Não adianta distribuir preservativos a moradores de favelas, pois a molecada vai brincar de bexiga, disse Bolsonaro

Quando era vereador no Rio, ele disse também que a contenção da explosão demográfica deve ocorrer "em cima da classe mais humilde"

(Foto: Wilson Dias/Agência Brasil)

Quando era vereador no Rio, ele disse também que a contenção da explosão demográfica deve ocorrer “em cima da classe mais humilde”O candidato à presidência Jair Bolsonaro disse, quando era vereador no Rio, nos anos 1990, que o pobre “não sabe fazer nada”. Entre outras posições defendidas na tribuna da Câmara Municipal do Rio de Janeiro, disse também que a contenção da explosão demográfica deve ocorrer “em cima da classe mais humilde”.

Como se não bastasse, Bolsonaro advertiu que não adianta distribuir preservativos a moradores de favelas, pois “a molecada vai brincar de bexiga”. Sobre mulheres, “tem muito pouco a falar”, a não ser que nasceu de uma. Maus políticos vão desaparecer quando “se acabarem os pobres e os miseráveis”.

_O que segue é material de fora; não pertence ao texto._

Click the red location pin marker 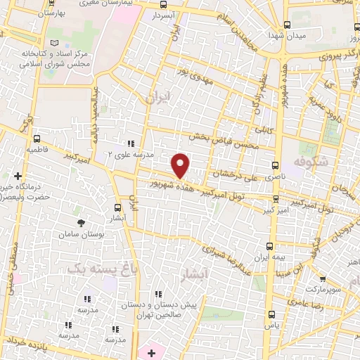pyautogui.click(x=181, y=165)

Bolsonaro tinha, na ocasião, 34 anos de idade e estava na reserva remunerada do Exército como capitão. Ele se elegera vereador em 1988 pelo conservador PDC (Partido Democrático Cristão), que depois se fundiria com o PDS de Paulo Maluf, ex-prefeito de São Paulo.

As falas de Bolsonaro foram transcritas no DCM (Diário da Câmara Municipal) do Rio, pois na época ainda não havia canal de TV.

Alckmin

A candidatura de Geraldo Alckmin, depois de uma sucessão de resultados ruins em pesquisas eleitorais, começa a se viabilizar nos setores da centro-direita. O tucano acaba de receber o apoio do grupo político conhecido como “centrão” e começa a aparecer como a candidatura dos grandes meios de comunicação do país. É neste contexto, em meio à disputa por este campo político, que o jornal Folha de S.Paulo pesquisou as mais de 2.000 menções ao nome de Bolsonaro, entre os anos de 1989 a 1991.